(Stored data)
• • •

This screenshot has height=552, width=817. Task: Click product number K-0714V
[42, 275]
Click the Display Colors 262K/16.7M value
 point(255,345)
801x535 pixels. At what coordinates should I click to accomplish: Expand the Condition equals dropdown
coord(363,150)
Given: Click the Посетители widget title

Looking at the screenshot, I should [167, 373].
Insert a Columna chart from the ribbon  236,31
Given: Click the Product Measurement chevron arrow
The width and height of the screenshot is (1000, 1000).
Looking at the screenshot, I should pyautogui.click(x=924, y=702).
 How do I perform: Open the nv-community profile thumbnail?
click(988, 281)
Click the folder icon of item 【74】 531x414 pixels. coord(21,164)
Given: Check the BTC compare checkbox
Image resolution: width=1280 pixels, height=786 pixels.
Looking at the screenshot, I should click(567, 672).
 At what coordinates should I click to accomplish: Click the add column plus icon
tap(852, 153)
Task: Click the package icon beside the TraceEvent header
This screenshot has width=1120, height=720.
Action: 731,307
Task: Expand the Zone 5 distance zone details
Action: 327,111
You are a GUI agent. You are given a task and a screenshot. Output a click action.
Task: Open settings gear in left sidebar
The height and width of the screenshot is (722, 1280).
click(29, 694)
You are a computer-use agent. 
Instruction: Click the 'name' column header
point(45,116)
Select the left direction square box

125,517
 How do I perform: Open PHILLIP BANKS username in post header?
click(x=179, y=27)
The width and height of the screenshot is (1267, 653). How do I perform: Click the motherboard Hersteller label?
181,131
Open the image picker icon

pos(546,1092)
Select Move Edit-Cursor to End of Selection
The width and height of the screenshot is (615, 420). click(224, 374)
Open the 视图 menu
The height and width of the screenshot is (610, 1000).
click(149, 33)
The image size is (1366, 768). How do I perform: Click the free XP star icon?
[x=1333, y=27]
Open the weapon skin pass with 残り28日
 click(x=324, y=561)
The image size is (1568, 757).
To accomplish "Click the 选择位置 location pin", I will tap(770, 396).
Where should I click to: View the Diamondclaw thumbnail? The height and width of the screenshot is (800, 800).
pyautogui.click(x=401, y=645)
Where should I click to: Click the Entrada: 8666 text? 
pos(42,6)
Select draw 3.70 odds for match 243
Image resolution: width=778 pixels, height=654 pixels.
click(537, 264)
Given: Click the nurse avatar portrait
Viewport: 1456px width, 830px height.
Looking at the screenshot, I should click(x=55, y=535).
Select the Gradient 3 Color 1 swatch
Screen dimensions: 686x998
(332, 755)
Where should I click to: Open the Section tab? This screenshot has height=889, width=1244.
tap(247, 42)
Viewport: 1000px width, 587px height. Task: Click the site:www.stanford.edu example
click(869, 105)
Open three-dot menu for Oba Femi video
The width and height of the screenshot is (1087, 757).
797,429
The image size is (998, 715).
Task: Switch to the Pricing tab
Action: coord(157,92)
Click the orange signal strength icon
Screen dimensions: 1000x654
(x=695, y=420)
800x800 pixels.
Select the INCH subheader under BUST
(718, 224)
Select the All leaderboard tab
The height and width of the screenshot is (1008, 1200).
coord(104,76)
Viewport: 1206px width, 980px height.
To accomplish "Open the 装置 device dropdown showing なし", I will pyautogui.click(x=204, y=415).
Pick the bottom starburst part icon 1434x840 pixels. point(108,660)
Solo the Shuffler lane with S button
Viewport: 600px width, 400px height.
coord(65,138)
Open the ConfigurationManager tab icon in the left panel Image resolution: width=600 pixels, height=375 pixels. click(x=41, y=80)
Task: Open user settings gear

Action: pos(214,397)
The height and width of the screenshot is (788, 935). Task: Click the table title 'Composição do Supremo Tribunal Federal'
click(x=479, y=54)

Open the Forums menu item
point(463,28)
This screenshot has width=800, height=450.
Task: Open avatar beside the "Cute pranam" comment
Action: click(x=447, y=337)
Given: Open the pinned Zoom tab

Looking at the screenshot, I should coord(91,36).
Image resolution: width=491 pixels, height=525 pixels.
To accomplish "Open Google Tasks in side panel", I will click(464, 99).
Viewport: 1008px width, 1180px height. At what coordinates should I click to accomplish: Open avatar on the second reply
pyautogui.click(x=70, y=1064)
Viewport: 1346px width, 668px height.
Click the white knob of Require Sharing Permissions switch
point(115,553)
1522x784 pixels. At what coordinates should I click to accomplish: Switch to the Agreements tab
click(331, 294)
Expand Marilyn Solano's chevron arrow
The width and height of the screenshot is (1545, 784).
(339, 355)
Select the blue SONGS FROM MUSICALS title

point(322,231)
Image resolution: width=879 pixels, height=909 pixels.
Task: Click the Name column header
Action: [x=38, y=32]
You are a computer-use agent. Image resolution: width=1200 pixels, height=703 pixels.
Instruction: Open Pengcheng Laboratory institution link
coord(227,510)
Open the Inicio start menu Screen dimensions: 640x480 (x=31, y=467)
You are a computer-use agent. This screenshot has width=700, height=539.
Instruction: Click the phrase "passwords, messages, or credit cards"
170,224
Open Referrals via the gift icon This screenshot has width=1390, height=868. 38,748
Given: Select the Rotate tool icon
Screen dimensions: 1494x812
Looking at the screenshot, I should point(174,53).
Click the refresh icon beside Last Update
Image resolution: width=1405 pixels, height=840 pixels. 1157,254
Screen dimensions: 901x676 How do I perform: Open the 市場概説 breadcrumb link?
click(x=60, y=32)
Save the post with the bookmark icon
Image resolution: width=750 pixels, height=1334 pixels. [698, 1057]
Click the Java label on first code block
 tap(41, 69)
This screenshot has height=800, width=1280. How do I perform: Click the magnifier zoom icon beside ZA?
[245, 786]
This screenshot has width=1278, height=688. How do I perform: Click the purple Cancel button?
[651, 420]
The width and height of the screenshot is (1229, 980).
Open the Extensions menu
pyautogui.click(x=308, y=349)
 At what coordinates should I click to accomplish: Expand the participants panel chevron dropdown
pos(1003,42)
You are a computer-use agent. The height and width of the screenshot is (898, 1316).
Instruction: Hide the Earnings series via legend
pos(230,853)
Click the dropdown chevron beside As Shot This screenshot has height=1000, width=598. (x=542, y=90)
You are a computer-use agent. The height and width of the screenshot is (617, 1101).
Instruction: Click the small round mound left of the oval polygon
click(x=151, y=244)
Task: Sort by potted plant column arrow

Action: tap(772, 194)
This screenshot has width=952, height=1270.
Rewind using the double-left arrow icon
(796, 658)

• • •

# To do
Respond with a number only, please: how many lines in this data include the word "will".

# Response for this exercise
3